重賞 日付 コース 勝ち馬 ペース レベル LAP めも
JBCクラシック 200611/03 タイムパラドックス

■ 2011年回顧

【予想】
◎スマートファルコン
○トランセンド
▲シビルウォー
△ボンネビルレコード
△テラザクラウド

スマートファルコンが最後に負けたのは、トランセンドに機先を制された昨年の日本テレビ盃。
以降は逃げ楽勝の連続。
勝負処からピッチを上げて後続を突き放す戦法に迷いなし。
再びトランセンドと対決の日を迎えましたが、走り慣れた地の利もあり死角なしの大本命。
もちろんトランセンドが相手ですが、これが深追いして甘くなるようだと、替わってシビルウォーが浮上。

【レース】
無難に出た武豊スマートファルコンがハナ。藤田トランセンドは恐らく予定の運びで2番手。
好スタートを決めた吉田豊が積極策で3番手。
バックストレッチに入るとピッチが上がり一列棒状タテ長の展開。
ただし、千b通過が60秒7で、スマートファルコンの逃げとしてはスロー。
食い下がるトランセンドを突き放して直線に向かうスマートファルコン。
その手応えからはまたもや楽勝かと思われましたが、残り100で脚が上がり、詰め寄るトランセンド。
それでもスマートファルコンは、前半の貯金で何とか1馬身残しました。
3着シビルウォーで本命サイドの決着。

【上位馬の寸評】

1着 スマートファルコン

フリオーソを振り切り破格のレコードタイムを叩き出した東京大賞典。
上がり3ハロン36秒0の脚を使ってエスポワールシチーを子供扱いにした帝王賞。
ライバルを打ち倒し今や無人の野を行くがごとき快進撃。
正直トランセンドでは相手にならないとみていました。
この日はプラス3キロの510キロ。
適度な気合乗りで毛ヅヤも上々。

データ →
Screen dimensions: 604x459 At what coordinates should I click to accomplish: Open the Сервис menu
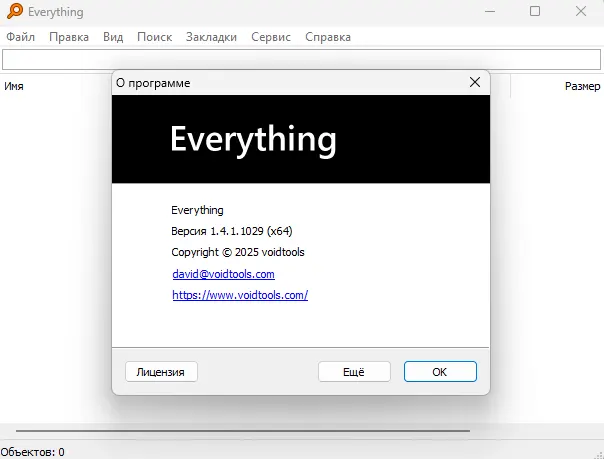point(271,37)
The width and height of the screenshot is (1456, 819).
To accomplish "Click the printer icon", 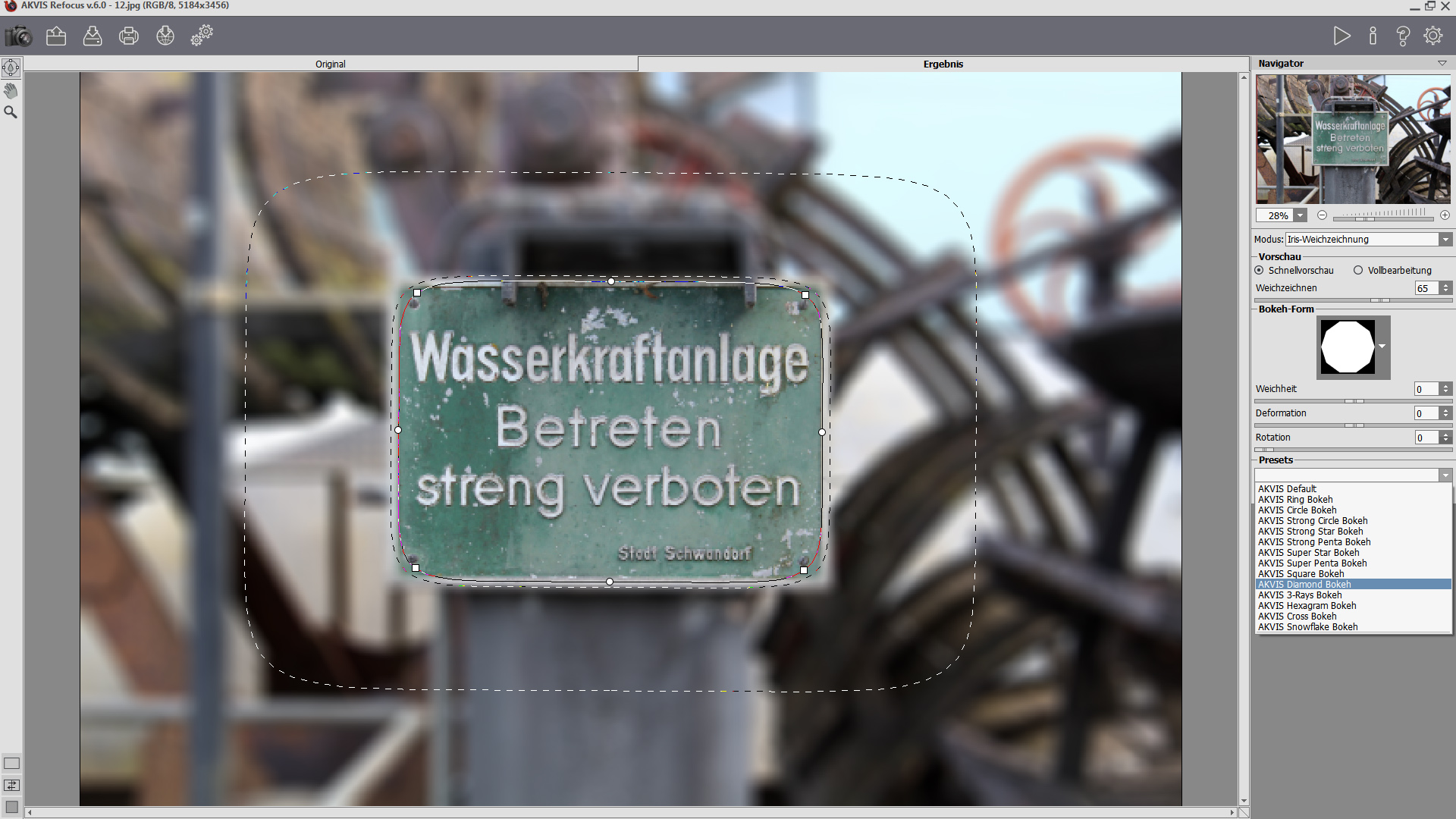I will point(129,36).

指示 →
A – 本文について、次の問いに答えよ。
(i) 予想で▲の印をつけられた馬は何か。
(ii) スマートファルコンは2着に何馬身の差を残したか。
(iii) この日のスマートファルコンの馬体重は何キロか。
B – 本文のうち、「もちろんトランセンドが相手で」で始まり「ただし、千b通過が60秒7で、スマートファルコンの逃げとしてはスロー。」で終わる部分を一字一句そのまま書き写せ。
C – 次の各文が本文の内容と合うかどうかを「はい」か「いいえ」で答え、判断の根拠となる本文の言葉をそのまま引用せよ。
(i) スマートファルコンが最後に負けたレースは日本テレビ盃である。
(ii) レースでハナに立ったのはトランセンドである。
(iii) 3着に入ったのはボンネビルレコードである。
データは本文と関係がない。

解答 →
A –
(i) シビルウォー
(ii) 1馬身
(iii) 510キロ

B –
もちろんトランセンドが相手ですが、これが深追いして甘くなるようだと、替わってシビルウォーが浮上。

【レース】
無難に出た武豊スマートファルコンがハナ。藤田トランセンドは恐らく予定の運びで2番手。
好スタートを決めた吉田豊が積極策で3番手。
バックストレッチに入るとピッチが上がり一列棒状タテ長の展開。
ただし、千b通過が60秒7で、スマートファルコンの逃げとしてはスロー。

C –
(i) はい。「スマートファルコンが最後に負けたのは、トランセンドに機先を制された昨年の日本テレビ盃。」
(ii) いいえ。「無難に出た武豊スマートファルコンがハナ。藤田トランセンドは恐らく予定の運びで2番手。」
(iii) いいえ。「3着シビルウォーで本命サイドの決着。」